Political Broadcasts - A special meeting of the Eisenhower administration cabinet held October 25, 1954 was the first time a US cabinet session was televised. The event featured then Secretary of State John Foster Dulles conveying his summary report on agreements signed in Paris, France. With the exclusion of vice-president Richard M. Nixon, all members were present. The meeting was carried over all ABC, NBC and CBS radio and television networks.

(Congress) Television was first brought from Washington to the homes of the American people on the opening of the joint session of the 80th Congress on Jan 3, 1947. In 1986, television cameras were placed in the Senate chambers on a trial six month experiment, thus allowing the American public see their politician's earn their paycheck.
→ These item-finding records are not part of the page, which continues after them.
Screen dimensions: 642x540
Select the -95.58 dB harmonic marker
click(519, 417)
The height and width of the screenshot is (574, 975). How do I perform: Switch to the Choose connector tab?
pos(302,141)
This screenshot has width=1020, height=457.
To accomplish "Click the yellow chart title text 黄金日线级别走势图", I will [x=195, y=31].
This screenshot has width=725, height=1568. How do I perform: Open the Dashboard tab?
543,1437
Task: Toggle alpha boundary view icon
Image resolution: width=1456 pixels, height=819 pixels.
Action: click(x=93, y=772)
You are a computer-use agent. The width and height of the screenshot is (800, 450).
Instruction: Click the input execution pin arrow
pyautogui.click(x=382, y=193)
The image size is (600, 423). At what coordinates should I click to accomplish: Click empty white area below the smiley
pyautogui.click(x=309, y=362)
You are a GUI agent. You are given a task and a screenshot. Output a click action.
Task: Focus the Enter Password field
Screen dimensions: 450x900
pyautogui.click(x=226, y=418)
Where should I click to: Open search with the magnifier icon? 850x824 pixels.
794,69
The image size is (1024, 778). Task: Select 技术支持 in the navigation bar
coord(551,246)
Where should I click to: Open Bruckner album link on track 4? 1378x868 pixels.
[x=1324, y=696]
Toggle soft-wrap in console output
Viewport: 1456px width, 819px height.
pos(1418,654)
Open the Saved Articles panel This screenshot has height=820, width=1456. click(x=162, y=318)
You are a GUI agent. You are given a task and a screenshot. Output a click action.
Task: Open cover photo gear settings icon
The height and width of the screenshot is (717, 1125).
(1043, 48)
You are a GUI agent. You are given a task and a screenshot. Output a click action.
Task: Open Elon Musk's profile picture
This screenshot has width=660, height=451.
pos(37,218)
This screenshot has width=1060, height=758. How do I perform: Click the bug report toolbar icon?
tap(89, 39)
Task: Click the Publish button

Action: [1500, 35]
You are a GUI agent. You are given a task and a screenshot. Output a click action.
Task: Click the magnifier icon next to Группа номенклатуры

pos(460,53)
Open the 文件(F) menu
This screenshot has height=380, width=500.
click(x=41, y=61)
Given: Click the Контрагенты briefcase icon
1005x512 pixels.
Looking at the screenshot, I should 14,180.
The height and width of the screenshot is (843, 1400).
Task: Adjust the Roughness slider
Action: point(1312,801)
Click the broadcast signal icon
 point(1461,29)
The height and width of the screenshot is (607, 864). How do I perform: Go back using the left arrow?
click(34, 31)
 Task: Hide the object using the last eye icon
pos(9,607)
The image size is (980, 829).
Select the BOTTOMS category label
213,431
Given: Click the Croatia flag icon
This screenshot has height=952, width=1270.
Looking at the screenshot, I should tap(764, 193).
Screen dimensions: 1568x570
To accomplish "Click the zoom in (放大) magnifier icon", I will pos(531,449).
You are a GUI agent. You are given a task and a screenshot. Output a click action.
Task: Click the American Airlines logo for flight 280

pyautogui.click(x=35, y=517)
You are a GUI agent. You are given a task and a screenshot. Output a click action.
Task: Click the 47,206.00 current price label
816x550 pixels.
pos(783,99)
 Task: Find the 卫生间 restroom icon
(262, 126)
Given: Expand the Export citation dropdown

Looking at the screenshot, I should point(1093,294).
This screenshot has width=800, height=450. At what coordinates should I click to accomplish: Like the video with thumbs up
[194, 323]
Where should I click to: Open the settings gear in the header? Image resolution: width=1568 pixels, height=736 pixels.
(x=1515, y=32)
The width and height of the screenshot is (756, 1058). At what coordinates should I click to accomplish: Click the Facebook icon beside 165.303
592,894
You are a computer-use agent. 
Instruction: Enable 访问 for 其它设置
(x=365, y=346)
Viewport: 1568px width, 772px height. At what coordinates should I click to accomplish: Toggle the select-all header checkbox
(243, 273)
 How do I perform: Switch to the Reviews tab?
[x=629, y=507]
This service came to be known as CSPAN.

According to a survey conducted by the University of Maryland, 28% of the delegates who watched the political channel changed their opinion on either a candidate or an issue after hearing/viewing information on CSPAN.

(Conventions) The Republican National Convention held in Philadelphia on June 24-29, 1940, became the first political convention to be televised. It broadcast the nomination of Wendell Lewis Willkie (New York) and Charles Linza McNary (Oregon) as the Republican Party's choice for president and vice-president. Broadcast was covered by New York City station W2XBS.

(Debate) The first televised presidential political debate was telecast September 26, 1960 at 9:30 P.M.. The contestants included the Republican candidate, vice-president Richard M. Nixon and Democratic candidate, Senator John F. Kennedy. This face-to-face discussion originated live from Chicago and was telecast nationally into the homes of all American citizens lucky enough to own a television. Howard K. Smith of CBS Network was the moderator of these debates of which Kennedy opened and Nixon closed.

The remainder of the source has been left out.